Some European countries could at most participate in another yet coalition under the US leadership and with a critical position of France and Turkey. The problem in this perspective is the spat between Paris and Ankara after last December 22 the French National Assembly passed a law that punished the genocide of Armenians’ denial (before it comes into force the law needs the French Senate’s go-ahead).

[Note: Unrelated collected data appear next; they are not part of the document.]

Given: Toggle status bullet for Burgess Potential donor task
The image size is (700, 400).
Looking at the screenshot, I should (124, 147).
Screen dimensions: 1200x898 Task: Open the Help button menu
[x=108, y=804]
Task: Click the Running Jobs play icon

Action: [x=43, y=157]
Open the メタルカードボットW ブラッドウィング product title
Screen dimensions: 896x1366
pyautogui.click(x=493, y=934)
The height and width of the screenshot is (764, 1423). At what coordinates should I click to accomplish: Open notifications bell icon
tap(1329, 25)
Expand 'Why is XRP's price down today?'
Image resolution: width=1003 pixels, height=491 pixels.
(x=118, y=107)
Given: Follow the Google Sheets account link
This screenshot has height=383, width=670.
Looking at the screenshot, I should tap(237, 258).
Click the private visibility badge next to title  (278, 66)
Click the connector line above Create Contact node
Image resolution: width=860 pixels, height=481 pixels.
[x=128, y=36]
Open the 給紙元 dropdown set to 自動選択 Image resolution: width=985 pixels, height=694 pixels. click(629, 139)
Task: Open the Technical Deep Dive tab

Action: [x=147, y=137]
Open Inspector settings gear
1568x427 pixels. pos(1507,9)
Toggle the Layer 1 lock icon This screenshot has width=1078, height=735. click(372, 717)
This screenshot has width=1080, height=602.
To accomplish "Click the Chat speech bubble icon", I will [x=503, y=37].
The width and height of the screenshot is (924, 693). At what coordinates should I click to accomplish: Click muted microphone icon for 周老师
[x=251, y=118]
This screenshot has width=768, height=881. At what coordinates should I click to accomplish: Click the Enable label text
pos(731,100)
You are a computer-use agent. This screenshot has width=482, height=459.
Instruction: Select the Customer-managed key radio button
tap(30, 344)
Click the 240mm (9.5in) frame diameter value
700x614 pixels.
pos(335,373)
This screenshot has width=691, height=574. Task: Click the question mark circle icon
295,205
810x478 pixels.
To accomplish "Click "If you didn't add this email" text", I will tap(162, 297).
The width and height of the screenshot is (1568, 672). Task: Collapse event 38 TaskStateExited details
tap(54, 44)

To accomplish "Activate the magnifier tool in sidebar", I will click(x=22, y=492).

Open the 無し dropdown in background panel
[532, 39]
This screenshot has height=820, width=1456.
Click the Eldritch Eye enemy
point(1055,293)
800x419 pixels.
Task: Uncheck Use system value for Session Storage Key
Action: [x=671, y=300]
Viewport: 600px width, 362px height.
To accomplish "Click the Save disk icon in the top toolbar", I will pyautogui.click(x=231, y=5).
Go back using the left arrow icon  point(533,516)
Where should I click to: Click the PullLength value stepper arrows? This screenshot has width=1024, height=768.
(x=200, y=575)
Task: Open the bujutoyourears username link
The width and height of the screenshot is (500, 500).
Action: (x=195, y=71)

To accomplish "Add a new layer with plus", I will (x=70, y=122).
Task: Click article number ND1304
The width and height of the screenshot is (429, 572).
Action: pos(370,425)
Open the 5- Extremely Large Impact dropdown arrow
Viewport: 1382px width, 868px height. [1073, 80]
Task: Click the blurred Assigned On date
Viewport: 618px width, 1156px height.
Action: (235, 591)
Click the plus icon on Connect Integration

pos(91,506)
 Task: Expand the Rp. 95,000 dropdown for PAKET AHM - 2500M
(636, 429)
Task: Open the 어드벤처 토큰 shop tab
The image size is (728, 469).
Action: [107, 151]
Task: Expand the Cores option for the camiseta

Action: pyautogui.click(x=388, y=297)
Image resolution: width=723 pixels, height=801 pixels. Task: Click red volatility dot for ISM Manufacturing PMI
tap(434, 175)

Whether or not Europe has room to exert an assertive foreign policy on the Mediterranean chessboard, it will be actually circumscribed to the Maghreb and Sahel regions. From this point of view can be seen the “5-plus-5” summit of Nouakchott (Mauritania’s capital), when last December 11 the ministries of Defense of five European countries (France, Italy, Malta, Spain and Portugal) met with their counterparts from Algeria, Morocco, Libya, Mauritania and Tunisia to devise strategies to tackle the across-the-border terrorism, not least of all the network of kidnappers of al-Qaeda in the Islamic Maghreb (AQIM). It is easier to imagine for Europe a prominent role in handling a potential “Bread Revolution” in Algeria rather than a multiform conflict in the Fertile Crescent.
At this juncture, the string of challenges that is mounting in the Middle East and North Africa risks to thwart Washington’s rapid fly toward the Asia-Pacific. Linked by a subtle red line concerning nuclear proliferation, embattled Syria and North Korea might push (by accident) the US into a strategic overstretching, which will be unsustainable without a proactive support by Europe along the Koran Belt from Morocco to the Strait of Hormuz.
Emanuele Scimia is a journalist and geopolitical analyst based in Rome.